Eliminated ... and Staying That Way
Once a country eliminates malaria, the parasitic disease often stays away indefinitely even if the interventions are not continued—a new finding that may hold powerful implications for nations assessing their approach to the disease.
Johns Hopkins Malaria Research Institute faculty recently conducted a review of malaria elimination data. Under the Global Eradication Effort beginning in the late 1940s, some 79 countries had approached or achieved elimination before the international funds supporting the effort dried up in 1969. Contrary to their expectation that the mosquito-borne disease would reappear in countries that discontinued the interventions, the researchers found that those nations that achieved elimination have remained malaria-free, while most of those that came close experienced a resurgence.
“If you think about it, it’s a bit shocking. Why should going all the way to zero be better than going most of the way to zero?” asks David L. Smith, PhD, MA, MS, an Epidemiology professor and one of the study’s authors.
The researchers don’t yet have an answer to that question, but there are several possibilities. During the same period, many economies were developing and health systems improving. So researchers tried to tease apart the role those factors may play, versus the role of elimination itself in causing changes that result in malaria staying away. “The most critical question is, does [elimination] cause its own stability, or is it caused by something else?” Smith asks.
It’s a complicated web, but it does seem likely that economic development has a hand in it, Smith says. People with more resources are more likely to get treatment and less likely to be a significant factor in malaria transmission. At the same time, elimination should lead to greater wealth, as children miss less school and adults are more productive.
Meanwhile, Smith says, if a nation’s health system is good enough to get rid of malaria, it’s probably also good enough to contain transmission: In the process of achieving elimination, health systems become so well developed that it’s difficult for transmission to occur. (When patients are treated with appropriate drug regimens within the first week after a malaria fever appears, they will not become infectious, Smith says.)
The WHO estimates that 149 million to 274 million cases of malaria occur annually in 99 countries, causing 537,000 to 907,000 deaths, with the majority occurring in young children in Africa. Elimination is both expensive and risky. Expensive because it requires an intensive combination of household insecticide spraying and the distribution of treated bed nets. Risky because if a resurgence occurs, the population—which has lost its immunity—is at greater risk. So while it may be tempting to think every country should jump on the elimination bandwagon, it’s essential for any country to assess feasibility carefully based on its specific conditions, Smith says. For example, Angola has achieved a relatively high level of malaria control, but frequent border crossings with its neighbor the Democratic Republic of Congo create opportunities for transmission that lower its potential for elimination.

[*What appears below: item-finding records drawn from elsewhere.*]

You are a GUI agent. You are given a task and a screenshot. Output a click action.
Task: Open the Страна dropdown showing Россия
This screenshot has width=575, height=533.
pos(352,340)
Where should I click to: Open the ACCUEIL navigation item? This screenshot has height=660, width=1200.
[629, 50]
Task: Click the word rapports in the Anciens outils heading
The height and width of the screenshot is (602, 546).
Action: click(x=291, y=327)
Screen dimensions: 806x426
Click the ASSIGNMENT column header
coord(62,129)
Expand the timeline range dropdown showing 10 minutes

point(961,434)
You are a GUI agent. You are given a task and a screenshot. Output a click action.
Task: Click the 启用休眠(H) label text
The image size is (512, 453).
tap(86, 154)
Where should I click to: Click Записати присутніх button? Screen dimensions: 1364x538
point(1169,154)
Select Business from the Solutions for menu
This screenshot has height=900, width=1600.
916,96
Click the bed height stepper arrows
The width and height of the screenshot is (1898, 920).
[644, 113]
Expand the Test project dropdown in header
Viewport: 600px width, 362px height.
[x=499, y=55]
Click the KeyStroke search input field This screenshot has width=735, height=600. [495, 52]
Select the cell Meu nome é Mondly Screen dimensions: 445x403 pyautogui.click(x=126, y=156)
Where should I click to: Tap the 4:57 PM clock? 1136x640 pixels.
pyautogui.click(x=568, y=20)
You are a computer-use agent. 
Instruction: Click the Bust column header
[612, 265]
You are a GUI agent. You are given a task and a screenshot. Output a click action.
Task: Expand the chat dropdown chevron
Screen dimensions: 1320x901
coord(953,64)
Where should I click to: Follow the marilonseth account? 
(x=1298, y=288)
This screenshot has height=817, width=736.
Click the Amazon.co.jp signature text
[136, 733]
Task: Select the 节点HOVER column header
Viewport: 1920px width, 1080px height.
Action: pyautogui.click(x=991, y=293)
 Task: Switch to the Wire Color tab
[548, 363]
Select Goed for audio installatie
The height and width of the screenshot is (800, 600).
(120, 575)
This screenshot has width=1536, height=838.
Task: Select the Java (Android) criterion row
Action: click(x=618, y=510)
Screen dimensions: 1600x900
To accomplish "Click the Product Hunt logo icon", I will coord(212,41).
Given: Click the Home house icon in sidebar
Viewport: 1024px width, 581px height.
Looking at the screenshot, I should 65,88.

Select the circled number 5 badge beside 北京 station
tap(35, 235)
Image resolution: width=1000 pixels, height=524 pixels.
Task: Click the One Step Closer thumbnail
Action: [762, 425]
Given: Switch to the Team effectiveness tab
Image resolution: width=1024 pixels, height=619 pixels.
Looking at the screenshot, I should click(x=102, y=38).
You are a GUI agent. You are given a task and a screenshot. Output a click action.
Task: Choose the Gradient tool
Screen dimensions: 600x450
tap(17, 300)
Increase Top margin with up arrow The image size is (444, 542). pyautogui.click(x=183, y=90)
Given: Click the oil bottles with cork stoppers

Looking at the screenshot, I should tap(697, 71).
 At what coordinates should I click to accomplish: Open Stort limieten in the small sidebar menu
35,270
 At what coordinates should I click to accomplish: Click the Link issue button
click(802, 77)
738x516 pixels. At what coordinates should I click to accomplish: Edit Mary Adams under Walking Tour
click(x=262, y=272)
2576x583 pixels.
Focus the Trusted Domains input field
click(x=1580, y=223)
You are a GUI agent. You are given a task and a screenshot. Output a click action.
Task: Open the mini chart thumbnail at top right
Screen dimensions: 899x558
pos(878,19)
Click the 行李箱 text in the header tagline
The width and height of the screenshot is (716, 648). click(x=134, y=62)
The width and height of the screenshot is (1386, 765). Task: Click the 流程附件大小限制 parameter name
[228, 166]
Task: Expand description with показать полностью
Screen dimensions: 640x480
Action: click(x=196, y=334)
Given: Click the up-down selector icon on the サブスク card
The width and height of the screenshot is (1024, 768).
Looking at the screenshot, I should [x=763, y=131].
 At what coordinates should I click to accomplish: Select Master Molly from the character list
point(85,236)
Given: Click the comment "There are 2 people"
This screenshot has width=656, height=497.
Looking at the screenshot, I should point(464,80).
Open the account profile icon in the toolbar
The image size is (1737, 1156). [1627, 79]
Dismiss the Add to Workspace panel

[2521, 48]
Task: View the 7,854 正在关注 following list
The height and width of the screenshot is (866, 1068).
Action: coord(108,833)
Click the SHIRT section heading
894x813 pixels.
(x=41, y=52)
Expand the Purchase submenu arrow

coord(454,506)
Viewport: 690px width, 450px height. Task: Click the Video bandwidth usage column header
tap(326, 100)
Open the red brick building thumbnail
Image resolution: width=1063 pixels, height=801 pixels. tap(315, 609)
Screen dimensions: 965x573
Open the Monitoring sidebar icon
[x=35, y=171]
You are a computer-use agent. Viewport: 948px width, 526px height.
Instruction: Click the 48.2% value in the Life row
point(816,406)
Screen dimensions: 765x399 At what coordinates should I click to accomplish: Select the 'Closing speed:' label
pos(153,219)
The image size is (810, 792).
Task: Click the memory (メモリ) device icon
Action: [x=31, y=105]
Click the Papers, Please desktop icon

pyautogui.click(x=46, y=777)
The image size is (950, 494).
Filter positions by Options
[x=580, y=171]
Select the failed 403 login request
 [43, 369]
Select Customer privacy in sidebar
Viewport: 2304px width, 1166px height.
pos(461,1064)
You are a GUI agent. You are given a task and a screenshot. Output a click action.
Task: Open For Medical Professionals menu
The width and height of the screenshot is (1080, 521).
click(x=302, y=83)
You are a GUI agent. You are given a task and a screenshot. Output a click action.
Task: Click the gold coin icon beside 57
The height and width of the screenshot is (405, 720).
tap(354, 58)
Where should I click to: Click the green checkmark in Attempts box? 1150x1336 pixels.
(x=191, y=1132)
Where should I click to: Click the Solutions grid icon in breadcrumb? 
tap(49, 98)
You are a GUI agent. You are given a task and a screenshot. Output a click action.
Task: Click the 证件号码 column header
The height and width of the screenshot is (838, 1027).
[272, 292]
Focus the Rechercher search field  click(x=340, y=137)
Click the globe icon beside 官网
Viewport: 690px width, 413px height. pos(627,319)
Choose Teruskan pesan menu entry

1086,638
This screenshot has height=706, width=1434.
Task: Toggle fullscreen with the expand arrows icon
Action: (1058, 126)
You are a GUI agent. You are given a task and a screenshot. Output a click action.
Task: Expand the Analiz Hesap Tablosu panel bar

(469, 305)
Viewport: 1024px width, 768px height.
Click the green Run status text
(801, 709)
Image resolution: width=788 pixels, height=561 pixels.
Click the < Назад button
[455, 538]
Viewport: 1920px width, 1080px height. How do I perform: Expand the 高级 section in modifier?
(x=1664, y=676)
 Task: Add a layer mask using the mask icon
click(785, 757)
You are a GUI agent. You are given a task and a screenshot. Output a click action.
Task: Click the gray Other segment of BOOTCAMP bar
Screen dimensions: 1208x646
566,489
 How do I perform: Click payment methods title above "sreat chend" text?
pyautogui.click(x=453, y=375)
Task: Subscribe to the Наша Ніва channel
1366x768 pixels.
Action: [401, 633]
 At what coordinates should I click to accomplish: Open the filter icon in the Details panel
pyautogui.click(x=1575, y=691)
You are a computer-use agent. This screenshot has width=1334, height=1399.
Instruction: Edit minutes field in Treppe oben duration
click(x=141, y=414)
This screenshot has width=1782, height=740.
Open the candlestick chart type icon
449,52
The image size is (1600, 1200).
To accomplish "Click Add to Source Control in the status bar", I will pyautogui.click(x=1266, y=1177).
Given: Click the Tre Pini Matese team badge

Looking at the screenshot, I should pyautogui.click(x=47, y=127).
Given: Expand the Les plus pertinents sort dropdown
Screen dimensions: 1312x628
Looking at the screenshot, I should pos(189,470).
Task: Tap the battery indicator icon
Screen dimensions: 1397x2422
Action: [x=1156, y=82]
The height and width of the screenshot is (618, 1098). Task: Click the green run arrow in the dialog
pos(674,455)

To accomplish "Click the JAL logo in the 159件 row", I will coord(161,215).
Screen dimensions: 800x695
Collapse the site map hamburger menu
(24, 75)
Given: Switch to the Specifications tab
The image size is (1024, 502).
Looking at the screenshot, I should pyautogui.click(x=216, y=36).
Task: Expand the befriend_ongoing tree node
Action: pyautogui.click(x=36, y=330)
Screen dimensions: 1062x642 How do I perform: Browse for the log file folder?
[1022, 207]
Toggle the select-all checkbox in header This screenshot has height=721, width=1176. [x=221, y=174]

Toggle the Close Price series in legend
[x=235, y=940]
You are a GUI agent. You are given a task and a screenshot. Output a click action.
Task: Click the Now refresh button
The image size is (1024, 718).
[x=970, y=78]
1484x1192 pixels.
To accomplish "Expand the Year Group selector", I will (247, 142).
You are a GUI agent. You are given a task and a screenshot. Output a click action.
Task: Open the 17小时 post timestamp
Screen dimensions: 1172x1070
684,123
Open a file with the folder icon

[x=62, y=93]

The new research is a distinct departure from traditional malaria research, which Smith and his colleagues believe holds unnecessarily low expectations for the possibilities of elimination succeeding in countries that are ready. Clive Shiff, PhD, associate professor in Molecular Microbiology and Immunology, is not optimistic about prospects for elimination in central Africa, India and other parts of Asia. He points out, for example, that malaria is well controlled in much of Zambia, where he is principal investigator on research into malaria epidemiology and control, but in the northern areas, 50 percent of the population is still infected at any given time.
While many unknowns remain, the study does suggest that the value of elimination has been underestimated, indicating the potential for elimination strategies, under the right conditions, to be very successful in the long run. But elimination in any country will not happen without significant increases in international funding.
As economic development continues, some elimination will occur on its own, Smith says, but an infusion of funds could speed up the process and save children’s lives.